En el marco de la Semana Mundial de la Lactancia Materna, el Fondo de las Naciones Unidas para la Infancia (Unicef) advirtió que México aún está lejos de alcanzar la meta internacional de que el 70 por ciento de los bebés reciban lactancia materna exclusiva durante sus primeros seis meses de vida para el año 2030.

El organismo señaló que actualmente apenas uno de cada tres bebés en el país es alimentado exclusivamente con leche materna en ese periodo, una cifra inferior al promedio de América Latina, donde el indicador alcanza el 42 por ciento.

Con el lema «La lactancia para un comienzo sostenible en la vida: fortalecer lo que funciona», Unicef destacó que promover esta práctica no depende únicamente de la decisión de las madres, sino de la construcción de entornos favorables que les permitan ejercerla con información, acompañamiento y condiciones laborales adecuadas.

«Detrás de cada mamá que decide amamantar debe haber una red que la acompañe en casa, en el trabajo, en los servicios de salud y en su comunidad», subrayó el organismo.

En ese contexto, la directora ejecutiva del Pacto por la Primera Infancia, Aranzazu Alonso Cuevas, consideró indispensable ampliar las licencias de maternidad para favorecer la lactancia exclusiva durante los primeros seis meses de vida del bebé.

Explicó que, aunque actualmente las trabajadoras del sector formal pueden acceder a una licencia de hasta 12 semanas, este periodo resulta insuficiente para mantener la lactancia una vez que las madres regresan a sus actividades laborales.

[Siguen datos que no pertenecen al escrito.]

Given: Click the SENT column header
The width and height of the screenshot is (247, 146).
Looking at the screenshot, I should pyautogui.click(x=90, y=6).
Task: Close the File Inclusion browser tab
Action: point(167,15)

«Cuando regresan a trabajar, la gran mayoría de las mujeres tienen que abandonar la lactancia porque es muy complicado continuar amamantando mientras cumplen jornadas laborales de ocho horas, además del tiempo de traslado», señaló.

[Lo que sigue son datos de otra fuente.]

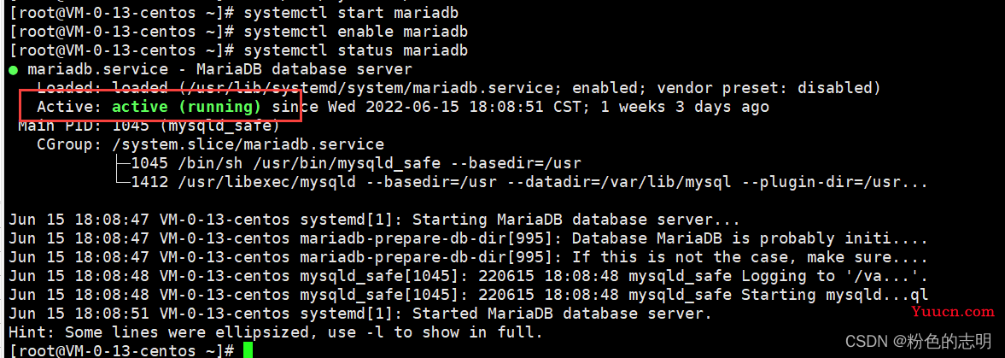This screenshot has width=1005, height=358.
Task: Click the CSDN @粉色的志明 watermark text
Action: click(x=918, y=341)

La especialista enfatizó que las dificultades son aún mayores para las mujeres que laboran en el sector informal, quienes en muchos casos carecen de licencias de maternidad remuneradas y de espacios adecuados para la extracción y conservación de la leche materna.

Tanto Unicef como el Pacto por la Primera Infancia alertaron además sobre la influencia que ejerce la industria de las fórmulas infantiles mediante estrategias de mercadotecnia dirigidas tanto al personal de salud como a creadores de contenido en redes sociales, lo que representa un obstáculo para fomentar la lactancia materna.

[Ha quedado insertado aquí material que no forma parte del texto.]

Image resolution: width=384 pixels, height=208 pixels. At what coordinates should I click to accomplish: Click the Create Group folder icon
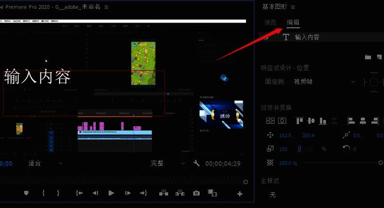pyautogui.click(x=368, y=57)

Según Unicef, más de la mitad de las fórmulas infantiles consumidas en México son recomendadas por profesionales de la salud, ya sea de manera directa o mediante la promoción de marcas a través de materiales, artículos y obsequios proporcionados por la industria.

Alonso Cuevas sostuvo que la lactancia materna exclusiva representa una de las intervenciones más costo-efectivas en materia de salud pública, al reducir significativamente el riesgo de enfermedades, hospitalizaciones y mortalidad infantil, además de generar beneficios cognitivos para los menores.

Añadió que las madres que amamantan también obtienen beneficios para su salud, como una menor probabilidad de desarrollar cáncer de mama y de ovario, así como una reducción en el riesgo de padecer depresión posparto.

Como parte de sus acciones para combatir la desinformación, Unicef adelantó la elaboración de un nuevo manual que busca desmontar algunos de los mitos más extendidos sobre la lactancia materna en México.

Entre ellos destacan las creencias de que el tamaño del pecho determina la producción de leche, que amamantar necesariamente debe causar dolor, que consumir cerveza incrementa la producción de leche o que el calostro carece de valor nutricional.

El organismo recordó que la evidencia científica demuestra que la producción de leche depende del tejido glandular y no del tamaño de los senos; que el dolor persistente suele estar asociado a problemas en el agarre del bebé; que el consumo de alcohol disminuye la producción de leche y puede transmitirse al lactante; y que el calostro constituye un alimento fundamental por su alta concentración de nutrientes, anticuerpos y factores de crecimiento.

Asimismo, desmintió la idea de que la leche materna pierde sus propiedades después de los seis meses de vida o que las fórmulas infantiles de mayor precio ofrecen beneficios superiores. Subrayó que la composición de la leche materna evoluciona conforme crecen los bebés, proporcionando nutrientes y protección inmunológica incluso después del primer año de vida, beneficios que ninguna fórmula comercial puede reproducir plenamente.